::: Exercise data :::
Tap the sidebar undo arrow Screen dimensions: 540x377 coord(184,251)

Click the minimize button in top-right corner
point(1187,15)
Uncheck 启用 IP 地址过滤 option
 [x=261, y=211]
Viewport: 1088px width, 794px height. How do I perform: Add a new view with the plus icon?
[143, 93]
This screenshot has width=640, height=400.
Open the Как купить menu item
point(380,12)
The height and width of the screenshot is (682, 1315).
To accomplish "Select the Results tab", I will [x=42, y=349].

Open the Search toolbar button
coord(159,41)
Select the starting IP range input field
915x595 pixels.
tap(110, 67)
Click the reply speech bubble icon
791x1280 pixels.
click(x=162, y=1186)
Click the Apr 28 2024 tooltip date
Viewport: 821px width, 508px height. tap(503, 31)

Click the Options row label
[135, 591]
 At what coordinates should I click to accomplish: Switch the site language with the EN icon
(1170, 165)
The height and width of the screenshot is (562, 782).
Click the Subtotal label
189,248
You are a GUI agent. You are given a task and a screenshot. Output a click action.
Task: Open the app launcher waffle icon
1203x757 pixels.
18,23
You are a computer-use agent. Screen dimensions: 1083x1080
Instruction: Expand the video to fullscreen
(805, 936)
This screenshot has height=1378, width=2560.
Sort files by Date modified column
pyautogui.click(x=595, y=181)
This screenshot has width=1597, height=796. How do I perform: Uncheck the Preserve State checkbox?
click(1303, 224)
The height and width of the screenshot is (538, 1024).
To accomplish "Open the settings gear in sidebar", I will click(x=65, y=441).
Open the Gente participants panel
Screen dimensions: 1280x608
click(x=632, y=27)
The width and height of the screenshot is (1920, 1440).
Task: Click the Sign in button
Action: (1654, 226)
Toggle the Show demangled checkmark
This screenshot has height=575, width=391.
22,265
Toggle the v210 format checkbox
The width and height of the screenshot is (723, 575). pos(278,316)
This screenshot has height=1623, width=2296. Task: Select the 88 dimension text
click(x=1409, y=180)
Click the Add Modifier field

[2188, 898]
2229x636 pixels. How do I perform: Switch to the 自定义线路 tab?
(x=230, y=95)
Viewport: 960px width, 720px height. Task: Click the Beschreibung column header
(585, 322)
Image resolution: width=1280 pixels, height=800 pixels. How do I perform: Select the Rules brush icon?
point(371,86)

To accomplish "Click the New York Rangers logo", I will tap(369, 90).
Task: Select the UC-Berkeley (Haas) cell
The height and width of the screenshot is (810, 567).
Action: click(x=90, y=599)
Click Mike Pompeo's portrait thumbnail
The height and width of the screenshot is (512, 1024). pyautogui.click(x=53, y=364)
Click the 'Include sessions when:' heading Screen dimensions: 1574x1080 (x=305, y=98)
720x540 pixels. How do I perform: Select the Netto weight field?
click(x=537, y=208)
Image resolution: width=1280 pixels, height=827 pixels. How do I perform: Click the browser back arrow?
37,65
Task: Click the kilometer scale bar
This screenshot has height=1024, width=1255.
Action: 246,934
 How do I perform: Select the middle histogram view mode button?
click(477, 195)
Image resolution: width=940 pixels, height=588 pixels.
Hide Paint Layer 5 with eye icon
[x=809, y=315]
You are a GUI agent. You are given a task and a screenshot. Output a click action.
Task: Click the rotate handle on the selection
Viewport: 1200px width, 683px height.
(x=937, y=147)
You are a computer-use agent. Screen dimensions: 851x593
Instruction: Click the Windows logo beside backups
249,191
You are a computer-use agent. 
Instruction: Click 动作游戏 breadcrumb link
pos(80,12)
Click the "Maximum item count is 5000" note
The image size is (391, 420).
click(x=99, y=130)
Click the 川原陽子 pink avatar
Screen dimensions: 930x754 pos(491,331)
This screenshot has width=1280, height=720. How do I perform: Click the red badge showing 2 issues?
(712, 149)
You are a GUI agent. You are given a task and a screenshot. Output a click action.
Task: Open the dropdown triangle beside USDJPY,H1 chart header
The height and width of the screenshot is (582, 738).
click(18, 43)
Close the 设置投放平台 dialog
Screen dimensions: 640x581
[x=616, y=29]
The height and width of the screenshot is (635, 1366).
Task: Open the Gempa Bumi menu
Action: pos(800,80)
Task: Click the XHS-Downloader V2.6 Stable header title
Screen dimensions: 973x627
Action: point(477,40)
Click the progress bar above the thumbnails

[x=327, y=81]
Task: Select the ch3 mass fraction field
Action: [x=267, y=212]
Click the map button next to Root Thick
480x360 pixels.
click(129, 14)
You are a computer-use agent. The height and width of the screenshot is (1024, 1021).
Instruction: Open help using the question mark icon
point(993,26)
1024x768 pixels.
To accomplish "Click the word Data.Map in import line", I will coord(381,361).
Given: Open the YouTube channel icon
:::
Task requirements =
Can you write out the records above again, switching every "Instruction" to "Goal" and keeping everything else the same?

Expected output =
Tap the sidebar undo arrow Screen dimensions: 540x377 coord(184,251)

Click the minimize button in top-right corner
point(1187,15)
Uncheck 启用 IP 地址过滤 option
 [x=261, y=211]
Viewport: 1088px width, 794px height. How do I perform: Add a new view with the plus icon?
[143, 93]
This screenshot has width=640, height=400.
Open the Как купить menu item
point(380,12)
The height and width of the screenshot is (682, 1315).
To accomplish "Select the Results tab", I will [x=42, y=349].

Open the Search toolbar button
coord(159,41)
Select the starting IP range input field
915x595 pixels.
tap(110, 67)
Click the reply speech bubble icon
791x1280 pixels.
click(x=162, y=1186)
Click the Apr 28 2024 tooltip date
Viewport: 821px width, 508px height. tap(503, 31)

Click the Options row label
[135, 591]
 At what coordinates should I click to accomplish: Switch the site language with the EN icon
(1170, 165)
The height and width of the screenshot is (562, 782).
Click the Subtotal label
189,248
You are a GUI agent. You are given a task and a screenshot. Output a click action.
Task: Open the app launcher waffle icon
1203x757 pixels.
18,23
You are a computer-use agent. Screen dimensions: 1083x1080
Goal: Expand the video to fullscreen
(805, 936)
This screenshot has height=1378, width=2560.
Sort files by Date modified column
pyautogui.click(x=595, y=181)
This screenshot has width=1597, height=796. How do I perform: Uncheck the Preserve State checkbox?
click(1303, 224)
The height and width of the screenshot is (538, 1024).
To accomplish "Open the settings gear in sidebar", I will click(x=65, y=441).
Open the Gente participants panel
Screen dimensions: 1280x608
click(x=632, y=27)
The width and height of the screenshot is (1920, 1440).
Task: Click the Sign in button
Action: (1654, 226)
Toggle the Show demangled checkmark
This screenshot has height=575, width=391.
22,265
Toggle the v210 format checkbox
The width and height of the screenshot is (723, 575). pos(278,316)
This screenshot has height=1623, width=2296. Task: Select the 88 dimension text
click(x=1409, y=180)
Click the Add Modifier field

[2188, 898]
2229x636 pixels. How do I perform: Switch to the 自定义线路 tab?
(x=230, y=95)
Viewport: 960px width, 720px height. Task: Click the Beschreibung column header
(585, 322)
Image resolution: width=1280 pixels, height=800 pixels. How do I perform: Select the Rules brush icon?
point(371,86)

To accomplish "Click the New York Rangers logo", I will tap(369, 90).
Task: Select the UC-Berkeley (Haas) cell
The height and width of the screenshot is (810, 567).
Action: click(x=90, y=599)
Click Mike Pompeo's portrait thumbnail
The height and width of the screenshot is (512, 1024). pyautogui.click(x=53, y=364)
Click the 'Include sessions when:' heading Screen dimensions: 1574x1080 (x=305, y=98)
720x540 pixels. How do I perform: Select the Netto weight field?
click(x=537, y=208)
Image resolution: width=1280 pixels, height=827 pixels. How do I perform: Click the browser back arrow?
37,65
Task: Click the kilometer scale bar
This screenshot has height=1024, width=1255.
Action: 246,934
 How do I perform: Select the middle histogram view mode button?
click(477, 195)
Image resolution: width=940 pixels, height=588 pixels.
Hide Paint Layer 5 with eye icon
[x=809, y=315]
You are a GUI agent. You are given a task and a screenshot. Output a click action.
Task: Click the rotate handle on the selection
Viewport: 1200px width, 683px height.
(x=937, y=147)
You are a computer-use agent. Screen dimensions: 851x593
Goal: Click the Windows logo beside backups
249,191
You are a computer-use agent. 
Goal: Click 动作游戏 breadcrumb link
pos(80,12)
Click the "Maximum item count is 5000" note
The image size is (391, 420).
click(x=99, y=130)
Click the 川原陽子 pink avatar
Screen dimensions: 930x754 pos(491,331)
This screenshot has width=1280, height=720. How do I perform: Click the red badge showing 2 issues?
(712, 149)
You are a GUI agent. You are given a task and a screenshot. Output a click action.
Task: Open the dropdown triangle beside USDJPY,H1 chart header
The height and width of the screenshot is (582, 738).
click(18, 43)
Close the 设置投放平台 dialog
Screen dimensions: 640x581
[x=616, y=29]
The height and width of the screenshot is (635, 1366).
Task: Open the Gempa Bumi menu
Action: pos(800,80)
Task: Click the XHS-Downloader V2.6 Stable header title
Screen dimensions: 973x627
Action: point(477,40)
Click the progress bar above the thumbnails

[x=327, y=81]
Task: Select the ch3 mass fraction field
Action: [x=267, y=212]
Click the map button next to Root Thick
480x360 pixels.
click(129, 14)
You are a computer-use agent. The height and width of the screenshot is (1024, 1021).
Goal: Open help using the question mark icon
point(993,26)
1024x768 pixels.
To accomplish "Click the word Data.Map in import line", I will coord(381,361).
Given: Open the YouTube channel icon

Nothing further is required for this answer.